「スッキリ」でアイヌ民族問題の検証結果報告 加藤浩次「さらに良い番組作りを」頭下げる

謝罪した加藤浩次

日本テレビ系情報番組「スッキリ」が3月12日放送内での「アイヌ民族差別表現」についての検証内容を26日放送内で報告した。検証報告は約30分の時間を割いて行われた。

始めにコーナー収録から、放送までの一連の経緯を調査。問題点として「コーナー担当者全員がアイヌ民族の歴史や差別に関する知識が乏しく直接的な差別表現であるという認識がなかった」「担当チーム以外への情報共有するシステムがなく第三者的視点でチェックする体制がなかった」との2点を挙げ、放送後の対応として「放送を見たチーフプロデューサーらが違和感を覚えながら『訂正』や『謝罪』を即座に判断できなかった」ことを挙げた。

その後、アイヌ民族の歴史を紹介するVTRを放送。明治時代の政府が行った同化政策の問題について、北海道アイヌ協会の中村吉雄副理事長へのインタビューも行い、同副理事長は「(同化政策で)失ったのは言語、アイヌ語、生き方」「日本人に対して『今日から日本語を忘れアイヌ語の教育をするから』という逆の立場ならどうだったんだろう。民族の言葉、言語を失うということは本当に悲しい実態なんだ」と話した。

このVTRを監修した北海道大学アイヌ・先住民研究センターの北原准教授の意見も放送。

同准教授は「視聴者にも制作者にも、様々な民族がいる。その中で自分がどの立場にいてどの立場の人に向けて放送するのかに注意を払って番組制作に臨むことが必要だ」とした上で「『アイヌは自然と共生する民族』といった、アイヌ民族の精神性を過剰に持ち上げた表現は好意的に見えるが、見下すことと表裏一体であり相手にとって必ずしも居心地のいいものでない。
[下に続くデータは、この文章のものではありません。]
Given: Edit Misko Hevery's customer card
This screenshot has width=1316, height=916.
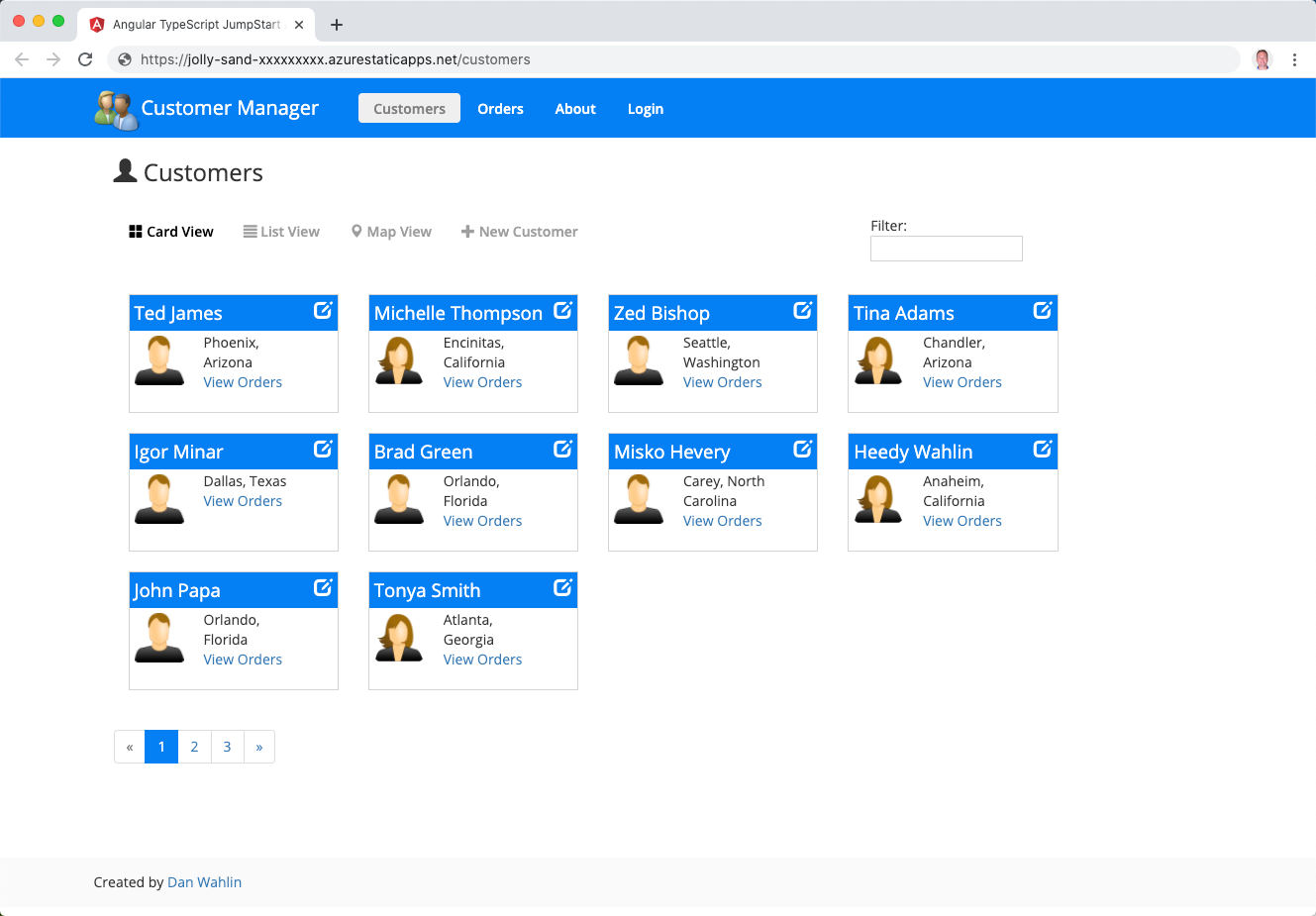Looking at the screenshot, I should [803, 449].
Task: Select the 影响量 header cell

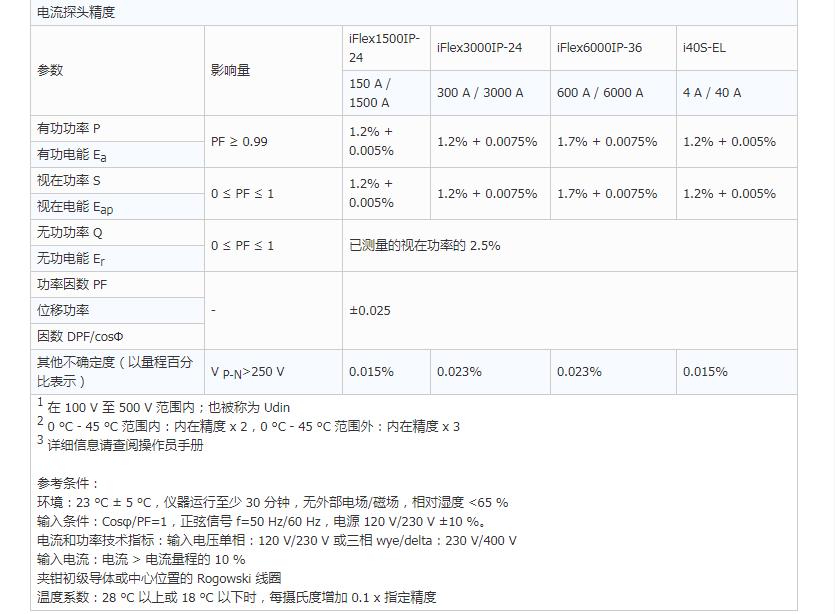Action: pos(230,70)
相手を評価するのでなくフラットに付き合うことが大切」と話した。

日テレは再発防止として「人権・差別の問題」をテーマにした研修の継続やコンプライアンス推進室に「人権担当」を配置、番組制作、放送についての新たなチェック体制の構築に取り組んでいるという。

MCを務める極楽とんぼ・加藤浩次は「我々は今回の放送で終わりだと決して思っていません。むしろ、今回が始まりだと思っています。アイヌ民族の歴史、文化についてこれから深く勉強しながら、スタッフ、出演者ともども、さらに良い番組作りを目指していきたいと思っています。この度は本当に申し訳ありませんでした」と頭を下げた。